Society Shouldn't Be A Roadblock To My Right To Health

12 December 2017

Evidence clearly shows the links between gender-based violence (GBV) and HIV – both as cause and consequences of women and girls' vulnerability to HIV. In some areas, women who were physically or sexually abused by an intimate partner are up to twice more likely to get HIV. Young women and adolescent girls represent 60% of newly infected worldwide and 22% in West Africa have increased vulnerability. Benin is no exception. The female/male ratio of HIV infection is 14 to 10 and the prevalence in key populations 5 to 17 times higher than the general population.

As the civil society Principal Recipient of The Global Fund to fight Aids, Tuberculosis and Malaria HIV Grant in Benin, Plan International is committed to using a gender transformative approach to address the root causes of GBV to fight HIV. In 2017, a key first step was to commission a national gender study of GBV with the government, UNAIDS and other partners. The gender study will serve to identify and understand key gender and social-based forms of discrimination, stigmatization and GBV factors influencing vulnerable and key affected women, men, girls and boys in all their diversity and their vulnerability to HIV in the context of Benin.

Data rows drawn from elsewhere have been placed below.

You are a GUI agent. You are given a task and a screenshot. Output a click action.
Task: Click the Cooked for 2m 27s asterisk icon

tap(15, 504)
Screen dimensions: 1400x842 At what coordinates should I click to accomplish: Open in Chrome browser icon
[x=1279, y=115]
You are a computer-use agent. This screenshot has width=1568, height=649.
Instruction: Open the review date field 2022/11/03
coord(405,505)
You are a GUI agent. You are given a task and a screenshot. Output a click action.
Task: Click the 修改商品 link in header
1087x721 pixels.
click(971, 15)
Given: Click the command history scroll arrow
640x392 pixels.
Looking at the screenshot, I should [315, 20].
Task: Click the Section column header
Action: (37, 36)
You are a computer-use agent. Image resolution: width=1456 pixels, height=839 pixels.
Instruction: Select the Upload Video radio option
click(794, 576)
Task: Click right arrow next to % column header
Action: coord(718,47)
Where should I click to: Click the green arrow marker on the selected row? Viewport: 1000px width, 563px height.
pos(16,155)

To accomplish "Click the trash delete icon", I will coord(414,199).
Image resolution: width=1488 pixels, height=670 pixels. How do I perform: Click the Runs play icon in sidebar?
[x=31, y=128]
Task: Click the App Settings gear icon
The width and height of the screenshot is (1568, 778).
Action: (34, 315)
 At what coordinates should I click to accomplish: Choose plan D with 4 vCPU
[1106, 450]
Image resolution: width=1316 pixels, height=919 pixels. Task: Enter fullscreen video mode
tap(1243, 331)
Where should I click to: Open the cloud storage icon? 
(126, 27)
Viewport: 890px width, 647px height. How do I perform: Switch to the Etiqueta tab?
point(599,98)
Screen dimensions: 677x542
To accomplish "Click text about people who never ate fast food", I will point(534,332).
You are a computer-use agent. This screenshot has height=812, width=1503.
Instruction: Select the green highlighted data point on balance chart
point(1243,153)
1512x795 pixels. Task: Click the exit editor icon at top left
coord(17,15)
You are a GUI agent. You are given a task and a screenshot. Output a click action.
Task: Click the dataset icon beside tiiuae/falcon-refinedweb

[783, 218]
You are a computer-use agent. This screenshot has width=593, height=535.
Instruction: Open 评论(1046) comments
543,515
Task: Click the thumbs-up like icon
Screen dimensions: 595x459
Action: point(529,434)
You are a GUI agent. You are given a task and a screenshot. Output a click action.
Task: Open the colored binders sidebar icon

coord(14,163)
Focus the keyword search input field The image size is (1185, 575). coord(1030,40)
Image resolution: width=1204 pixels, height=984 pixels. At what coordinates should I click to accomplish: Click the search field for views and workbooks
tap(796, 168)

Preliminary study results indicate that in the context of Benin, rigid and unequal gender norms define and privilege male decision making power in intimate sexual relationships. These unequal power relations leave women and girls from the general population and key populations with little negotiating power to protect themselves in sexual relationships or to make autonomous positive health choices. Unequal gender norms justify and perpetuate high levels of gender based discrimination and violence among women, girls and key populations.